### [VORGEGEBENER TEXT]

Anna Hanika

Widerstandskämpferin

* 1903    † 1988

 

Herkunft

Anna Hanika wurde am 27. Juni 1903 in Wien als jüngstes Kind von Therese und Karl Hanika geboren. Ihr Bruder Anton war 18, ihre Schwester Johanna 12 Jahre alt, als Anna zur Welt kam. Ihre Mutter war zum Zeitpunkt der Geburt ihres jüngsten Kindes 48 Jahre alt.

Schule, Tod des Vaters, Tätigkeit als Kontoristin, Kontakte mit Mitgliedern späterer Widerstandsgruppen

Als Anna 6 Jahre alt war, starb ihr Vater. Anna wurde nur der Besuch der Pflichtschule erlaubt. Das hatte mit der Überfürsorge ihrer Mutter und ihres Bruders zu tun. Nach dem ersten Weltkrieg trat Annas Schwester Johanna in den Orden der Karmelitinnen vom göttlichen Herzen Jesu ein. Die Ersparnisse der Familie hatten nach dem Krieg keinen Wert mehr. Anna versorgte ihre Mutter alleine. Dies war durch ihre Arbeit als Kontoristin in der kleinen christlich-sozialen Gewerkschaft der Gemeindebediensteten möglich. Dort geriet sie mit Beamten und Mitgliedern von späteren Widerstandsgruppen in Kontakt, die von Dr. Jakob Kastelic, Dr. Karl Lederer und Prof. Roman Scholz geleitet werden würden. Im Jahre 1938 folgte ihre Entlassung aus der Gewerkschaft. Sie fand eine neue Stelle bei einer deutschen Kugellagerfirma.

Verlobung mit Rudolf Wallner, im Widerstand für die "Großösterreichische Freiheitsbewegung"

Annas Verlobter Rudolf Wallner, seines Zeichens Vizeinspektor der Wiener Elektrizitätswerke, holte sie Ende 1939 in die katholisch-konservative Widerstandsgruppe um Dr. Karl Lederer. Als überzeugte Katholikin wirkte sie für die “Großösterreichische Freiheitsbewegung”, indem sie neue Mitstreiter warb und für die Zahlung der Mitgliedsbeiträge zuständig war.

### [AUFGABEN]
- a) Wo fand Anna Hanika laut dem Text über sie nach ihrer Entlassung aus der Gewerkschaft im Jahr 1938 eine neue Stelle?
- b) Schreiben Sie den Text über Anna Hanika im Anschluss an seinen letzten Satz weiter.

### [VORLIEGENDE ANGABEN]

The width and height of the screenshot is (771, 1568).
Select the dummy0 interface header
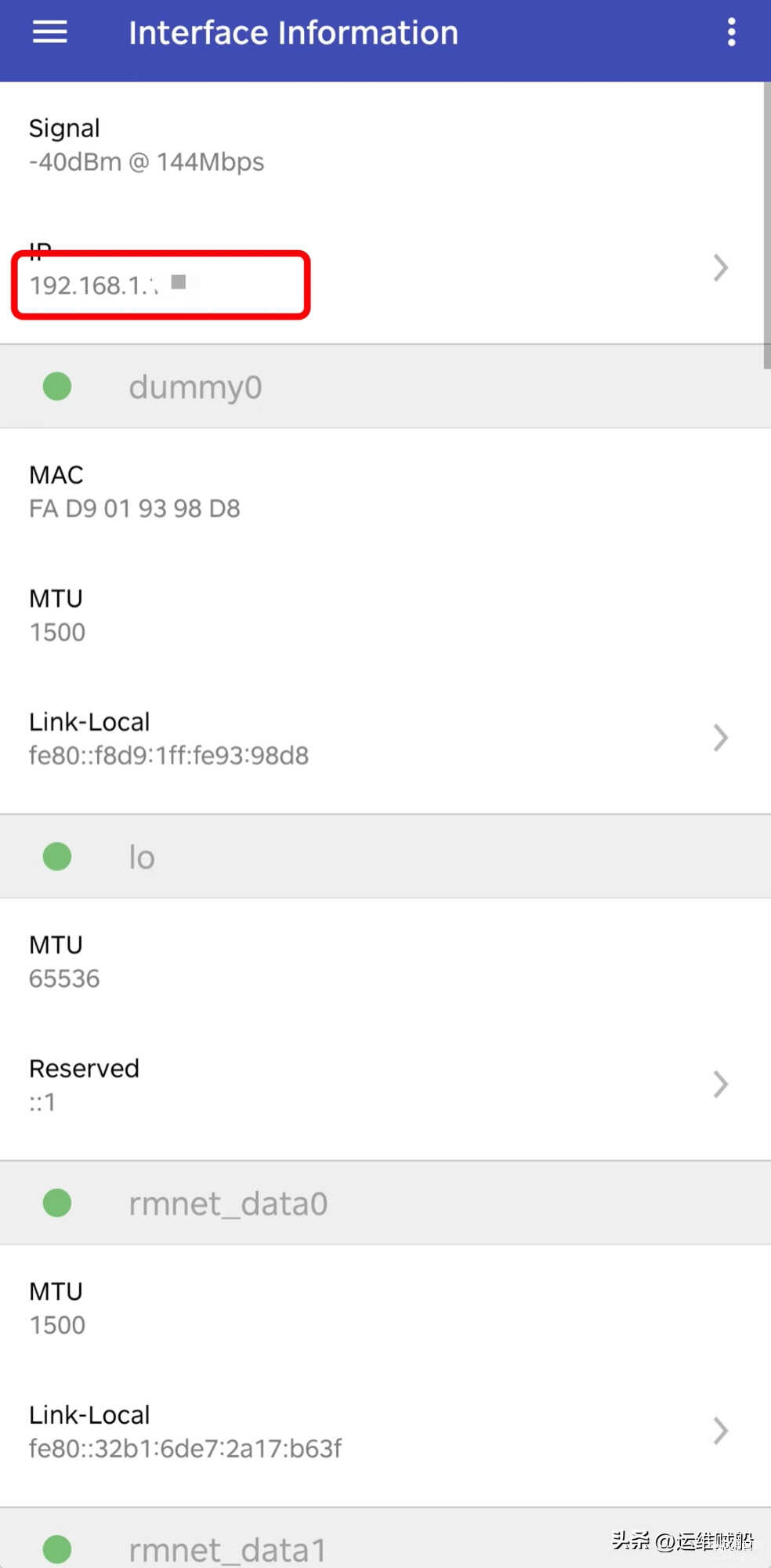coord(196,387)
* * *
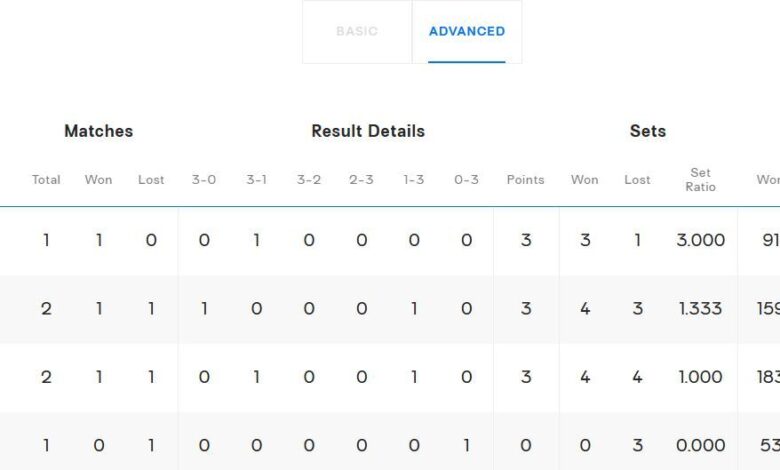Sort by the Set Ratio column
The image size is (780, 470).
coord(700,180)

### [LÖSUNGEN]
- a) Bei einer deutschen Kugellagerfirma.

- b)
Verhaftung, Untersuchungshaft, Tod der Mutter, Hinrichtungen ihres Verlobten und Dr. Jakob Kastelic

Der Schauspieler Otto Hartmann agierte als Spitzel. Er ermöglichte es der Gestapo, die nunmehr zusammengeschlossenen Widerstandsgruppen Scholz, Lederer und Kastelic aufzurollen. Im Juli 1940 erfolgten die Verhaftungen. Einen Monat später wurde Anna Hanika gemeinsam mit weiteren Mitgliedern der Gruppe Lederer wegen Vorbereitung zum Hochverrat angeklagt. Anna Hanika geriet in Untersuchungshaft. Während der Haft starb ihre Mutter, die Anna durch lange Jahre intensiv gepflegt hatte. Sie war schwer krank gewesen.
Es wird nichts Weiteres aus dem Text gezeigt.